Additionally, since September 30, 2018, the following corporate updates were announced:
• The company entered into an at the market offering (ATM) agreement with JMP Securities LLC under which the company may elect to sell shares of its common stock having an aggregate offering price of up to $50 million;
• The company entered into a common stock purchase agreement and registration rights agreement with Lincoln Park Capital (LPC) Fund, LLC, under which the company has the right to sell an aggregate of up to $35 million of its common stock at the company’s discretion; and
• Carol A. Schafer was appointed to Idera’s Board of Directors on December 18, 2018, filling the seat of Mr. William Reardon, who will be resigning from the Board effective March 10, 2019.
Upcoming Investor Conference:
The company will participate in the 2019 Barclays Global Healthcare Conference on Tuesday, March 12, 2019 at 11:15 a.m. Eastern Time at the Loews Miami Beach Hotel in Florida.
Live audio webcast of Idera’s presentations will be accessible in the Investors and Media section of Idera’s website at View Source Archived versions will also be available on the Company’s website after the event for 90 days.
Financial Results
Fourth Quarter Results
Net loss applicable to common stockholders for the three months ended December 31, 2018 was $12.2 million, or $0.45 per basic and diluted share, compared to net loss applicable to common stockholders of $14.9 million, or $0.66 per basic and diluted share, for the same period in 2017. Revenue in the fourth quarter of 2018 was nominal.
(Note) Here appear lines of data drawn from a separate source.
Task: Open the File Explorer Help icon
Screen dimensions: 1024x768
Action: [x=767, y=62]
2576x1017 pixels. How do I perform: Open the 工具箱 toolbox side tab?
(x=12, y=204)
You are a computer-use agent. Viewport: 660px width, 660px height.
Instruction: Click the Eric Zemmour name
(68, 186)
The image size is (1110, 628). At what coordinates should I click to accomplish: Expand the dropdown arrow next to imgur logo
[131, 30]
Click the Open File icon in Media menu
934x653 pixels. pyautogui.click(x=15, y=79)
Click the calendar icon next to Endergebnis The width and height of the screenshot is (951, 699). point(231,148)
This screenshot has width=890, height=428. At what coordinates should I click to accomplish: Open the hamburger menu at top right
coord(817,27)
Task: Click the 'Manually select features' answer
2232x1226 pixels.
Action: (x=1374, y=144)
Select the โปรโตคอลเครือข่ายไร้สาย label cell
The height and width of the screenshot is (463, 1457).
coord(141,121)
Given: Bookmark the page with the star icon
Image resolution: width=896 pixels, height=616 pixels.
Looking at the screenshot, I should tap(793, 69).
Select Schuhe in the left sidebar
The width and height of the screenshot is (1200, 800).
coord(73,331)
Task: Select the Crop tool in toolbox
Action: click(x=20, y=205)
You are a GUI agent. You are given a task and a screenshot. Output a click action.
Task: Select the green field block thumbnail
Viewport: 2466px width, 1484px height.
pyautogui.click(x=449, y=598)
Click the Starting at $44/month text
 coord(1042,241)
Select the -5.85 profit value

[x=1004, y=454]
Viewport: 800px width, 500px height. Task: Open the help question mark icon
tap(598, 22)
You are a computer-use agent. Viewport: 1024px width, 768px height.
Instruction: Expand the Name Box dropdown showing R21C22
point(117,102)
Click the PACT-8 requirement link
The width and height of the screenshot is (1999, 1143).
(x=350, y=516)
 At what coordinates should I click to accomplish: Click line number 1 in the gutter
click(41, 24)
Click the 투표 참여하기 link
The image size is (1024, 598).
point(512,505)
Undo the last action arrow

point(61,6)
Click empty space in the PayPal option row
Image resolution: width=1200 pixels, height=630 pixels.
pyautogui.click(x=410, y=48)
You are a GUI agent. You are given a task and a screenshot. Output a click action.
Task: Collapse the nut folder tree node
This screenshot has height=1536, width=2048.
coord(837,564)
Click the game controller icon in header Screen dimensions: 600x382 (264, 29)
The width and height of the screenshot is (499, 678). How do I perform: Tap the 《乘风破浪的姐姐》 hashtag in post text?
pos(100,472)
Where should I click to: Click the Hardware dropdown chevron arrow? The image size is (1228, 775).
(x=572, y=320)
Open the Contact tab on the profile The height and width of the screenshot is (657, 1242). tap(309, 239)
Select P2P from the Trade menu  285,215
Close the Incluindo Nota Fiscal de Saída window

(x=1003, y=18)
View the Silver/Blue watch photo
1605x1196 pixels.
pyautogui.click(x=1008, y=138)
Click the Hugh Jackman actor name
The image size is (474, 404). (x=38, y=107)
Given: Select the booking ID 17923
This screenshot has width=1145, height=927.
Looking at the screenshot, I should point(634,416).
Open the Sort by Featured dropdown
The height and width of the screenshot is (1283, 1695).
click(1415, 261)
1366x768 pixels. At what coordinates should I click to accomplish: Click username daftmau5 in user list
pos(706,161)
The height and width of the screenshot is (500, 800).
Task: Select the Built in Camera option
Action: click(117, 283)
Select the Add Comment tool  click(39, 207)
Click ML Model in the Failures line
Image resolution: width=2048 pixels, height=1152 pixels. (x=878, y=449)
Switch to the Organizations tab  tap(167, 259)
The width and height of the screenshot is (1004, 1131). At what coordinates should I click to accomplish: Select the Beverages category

Research and development expenses for the three months ended December 31, 2018 totaled $8.9 million compared to $10.4 million for the same period in 2017. General and administrative expense for the three months ended December 31, 2018 totaled $3.6 million compared to $3.7 million for the same period in 2017.
Full Year Results
Net loss applicable to common stockholders for the year ended December 31, 2018 was $59.9 million or $2.25 per basic and diluted share, compared to net loss applicable to common stockholders of $66.0 million, or $3.35 per basic and diluted share, for the same period in 2017. Revenue for the year ended December 31, 2018 was $0.7 million compared to revenue of $0.9 million for the same period in 2017. Research and development expenses for the year ended December 31, 2018 totaled $41.8 million compared to $50.7 million for the same period in 2017. General and administrative expenses for the year ended December 31, 2018 totaled $15.4 million compared to $15.6 million for the same period in 2017. Merger-related costs, net for the year ended December 31, 2018 totaled $1.2 million compared to $1.1 million for the same period in 2017. Restructuring costs for the year ended December 31, 2018 totaled $3.1 million and related to our decision in July 2018 to wind-down our discovery operations. No such costs were incurred in 2017.
As of December 31, 2018, our cash and cash equivalents totaled $71.4 million compared to $112.6 million as of December 31, 2017. We currently anticipate that, based on our current operating plan, our existing cash, cash equivalents and investments will fund our operations into the first quarter of 2020.